Data: Stecula and Thrall/courtesy SAGE Journals
The results indicate that organizations that thrive in the traditional news media also do well in the social media, while the organizations that are largely invisible in the traditional news outlets remain invisible online. For example, Amnesty International, Human Rights Watch and Oxfam accounted for 50 percent of all the NGO news coverage in the discussed time period. Twenty-six NGOs, just 10 percent of our sample, accounted for 91 percent of all news appearances.
More to the point, we found that the public attention via social media is just as heavily skewed as the traditional news media attention. The top 10 percent of the sample enjoyed 92 percent of the Twitter followers, 81 percent of the Facebook likes and 90 percent of the YouTube views. Furthermore, the least visible 50 percent of the NGOs in each medium are in fact getting about as much attention as the average individual user of Facebook or Twitter.
What, then, contributes to successful garnering of online and offline attention for an NGO? Unsurprisingly, it’s the size of its budget. The results indicate that there is a threshold budget of about $10 million per year before NGOs start getting any real traction in the attention-getting game in either the news or the social media.

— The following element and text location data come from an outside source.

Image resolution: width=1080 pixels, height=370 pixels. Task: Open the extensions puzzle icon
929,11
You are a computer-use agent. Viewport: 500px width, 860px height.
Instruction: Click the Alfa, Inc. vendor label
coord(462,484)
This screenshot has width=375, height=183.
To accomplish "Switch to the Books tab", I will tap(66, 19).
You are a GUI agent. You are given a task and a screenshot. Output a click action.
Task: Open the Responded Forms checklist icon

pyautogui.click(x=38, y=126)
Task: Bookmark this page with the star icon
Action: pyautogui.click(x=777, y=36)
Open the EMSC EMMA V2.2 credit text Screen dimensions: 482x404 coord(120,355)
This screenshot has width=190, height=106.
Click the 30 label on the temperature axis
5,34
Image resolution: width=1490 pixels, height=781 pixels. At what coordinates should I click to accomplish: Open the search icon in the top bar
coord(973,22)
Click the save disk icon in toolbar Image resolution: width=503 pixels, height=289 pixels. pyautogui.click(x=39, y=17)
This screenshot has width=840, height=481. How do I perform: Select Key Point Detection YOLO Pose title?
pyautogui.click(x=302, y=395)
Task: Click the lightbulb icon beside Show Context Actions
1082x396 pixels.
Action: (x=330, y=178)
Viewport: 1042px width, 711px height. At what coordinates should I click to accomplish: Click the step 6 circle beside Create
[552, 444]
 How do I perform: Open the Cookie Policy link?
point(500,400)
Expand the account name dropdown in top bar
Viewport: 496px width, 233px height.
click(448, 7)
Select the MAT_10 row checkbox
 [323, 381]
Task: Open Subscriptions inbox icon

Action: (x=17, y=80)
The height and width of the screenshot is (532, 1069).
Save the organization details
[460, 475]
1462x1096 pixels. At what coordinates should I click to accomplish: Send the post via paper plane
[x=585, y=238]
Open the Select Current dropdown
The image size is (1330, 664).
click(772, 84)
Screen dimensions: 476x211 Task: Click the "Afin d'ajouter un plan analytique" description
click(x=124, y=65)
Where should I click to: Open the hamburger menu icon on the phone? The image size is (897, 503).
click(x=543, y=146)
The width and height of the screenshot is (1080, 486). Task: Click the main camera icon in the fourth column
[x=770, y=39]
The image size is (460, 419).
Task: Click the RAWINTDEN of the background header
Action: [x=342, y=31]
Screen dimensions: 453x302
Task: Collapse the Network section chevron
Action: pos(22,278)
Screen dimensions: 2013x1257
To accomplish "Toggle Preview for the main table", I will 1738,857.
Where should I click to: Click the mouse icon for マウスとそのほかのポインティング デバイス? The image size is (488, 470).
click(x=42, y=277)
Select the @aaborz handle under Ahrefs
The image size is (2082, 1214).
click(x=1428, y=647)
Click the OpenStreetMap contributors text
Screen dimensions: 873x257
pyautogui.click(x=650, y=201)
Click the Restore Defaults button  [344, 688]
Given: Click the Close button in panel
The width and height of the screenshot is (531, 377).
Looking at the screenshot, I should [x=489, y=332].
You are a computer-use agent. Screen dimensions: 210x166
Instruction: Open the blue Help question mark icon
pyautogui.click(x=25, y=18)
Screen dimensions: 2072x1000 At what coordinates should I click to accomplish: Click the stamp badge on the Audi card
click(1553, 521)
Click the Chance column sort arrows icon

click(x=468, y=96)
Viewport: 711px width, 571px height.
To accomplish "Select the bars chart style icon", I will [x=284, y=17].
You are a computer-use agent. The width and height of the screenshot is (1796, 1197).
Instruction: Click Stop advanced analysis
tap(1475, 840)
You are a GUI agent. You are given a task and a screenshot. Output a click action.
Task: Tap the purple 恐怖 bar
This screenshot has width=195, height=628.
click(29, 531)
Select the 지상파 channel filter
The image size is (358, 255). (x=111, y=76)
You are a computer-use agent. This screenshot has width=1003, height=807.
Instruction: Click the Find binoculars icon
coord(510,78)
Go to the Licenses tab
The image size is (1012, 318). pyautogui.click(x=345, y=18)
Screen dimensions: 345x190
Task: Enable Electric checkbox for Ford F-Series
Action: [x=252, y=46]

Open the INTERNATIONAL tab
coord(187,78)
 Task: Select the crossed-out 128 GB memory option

That does not mean that organizations with smaller budgets don’t develop an online presence. They try to. The reality seems to be, however, that the very same groups who have long been the most effective at getting attention in the traditional news media are also the most effective at getting the public’s attention online and through social media, since the visibility in the traditional news media tends to translate into a serious advantage in the online attention competition.
This does not mean that occasionally smaller groups won’t succeed. But consider the fact that Human Rights Watch — one of the world’s most important NGO “gatekeepers” — launched a professional campaign, which included an online video, expressly to encourage the Obama administration to intervene to deal with Kony in the fall of 2010. Despite their best efforts, however, the HRW video has been viewed only 60,000 times over the past four years, and the campaign generated just a handful of stories in major newspapers. Though it is appealing to think that the Kony 2012 campaign provides a blueprint for virality for future campaigns, it represents the exception rather than the rule. Hashtag activism can be an effective way to raise awareness of important issues, but the limits of attention mean that there is no magic recipe for ensuring that the next campaign will “go viral.”